Some people believe that anger is inherited and there is no way of controlling anger. Others believe that venting their anger is the best method for managing anger and feel that by "letting off steam they are making thier best effort at dealing with anger.
These and other myths about anger control often stand in the way of taming the beast. These myths will be explored and some light shed on steps you can take towards managing anger in an effective way.
Three Myths About Managing Anger
Myth 1: Anger is Inherited
Some people believe anger control is not possible because they are born that way. They reason that since my father (or mother) was that way, I have to be too. While there may be some inherited tendencies to feel things more strongly, including anger, the need to express that anger through aggression is learned, and it is not as hard as it might seem to learn more effective and appropriate ways of expressing anger without violence.

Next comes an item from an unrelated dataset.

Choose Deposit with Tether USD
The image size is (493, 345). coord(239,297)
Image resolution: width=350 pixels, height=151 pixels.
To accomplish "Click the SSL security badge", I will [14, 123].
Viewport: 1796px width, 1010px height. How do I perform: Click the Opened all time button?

Myth 2: Venting Anger Helps
Popular culture and some TV psychologists led us to believe that screaming or beating on a pillow somehow releases pent up anger. This idea is as antiquated as the steam engine, and these antics, instead of managing anger, tend instead to sustain and foster its aggressive expression.
Myth 3: Aggression is Necessary
Some people think that you have to be aggressive to get what you want something. The thinking goes you need to intimidate, dominate, or even harm someone, to win at all costs. Conversely those who can harness their anger and channel it effectively are more successful, and aggression is usually the mark of a desperate person on the way to losing rather than winning, because they are not controlling anger or their conflicts.
Managing anger is not about taking away those big angry feelings, but shrinking the size of the anger down to a manageable level. Anger like fear or anxiety, is a signal that something feels wrong, and there is a good chance that you need to attend to the thing that made you angry. Often something happened that hurt you, and ignoring it is not a good idea.
But if the angry feelings are too big, the problem does not get addressed - at least not effectively, and the big reaction, if it doesn't lead to a bad end, instead often leads you in a bogus direction. You need just enough of those feelings to fuel a sensible and effective solution. no more and no less.
Dealing With Anger
The trick in managing anger is to find a way to tame your feelings. Many of the grounding techniques useful for managing flashbacks can help with anger control. Relaxation techniques and breathing exercises that are often used with managing panic attacks and hyperventilation also can come in handy.
The types of distraction techniques used to fight insomnia are also helpful. For example, if someone tells you to count to ten, chances are that will just make you angrier. But if instead you daydreamed about ten different things, all of which matter more to you than the conflict, it would be easy to divert that anger.
Psychologists and other mental health professionals often teach these skills, and other related concepts like how to be assertive, and how to resolve conflicts. Anyone can learn them, and if you figure out how to apply them t your own efforts at dealing with anger, then your the anger control efforts will be successful.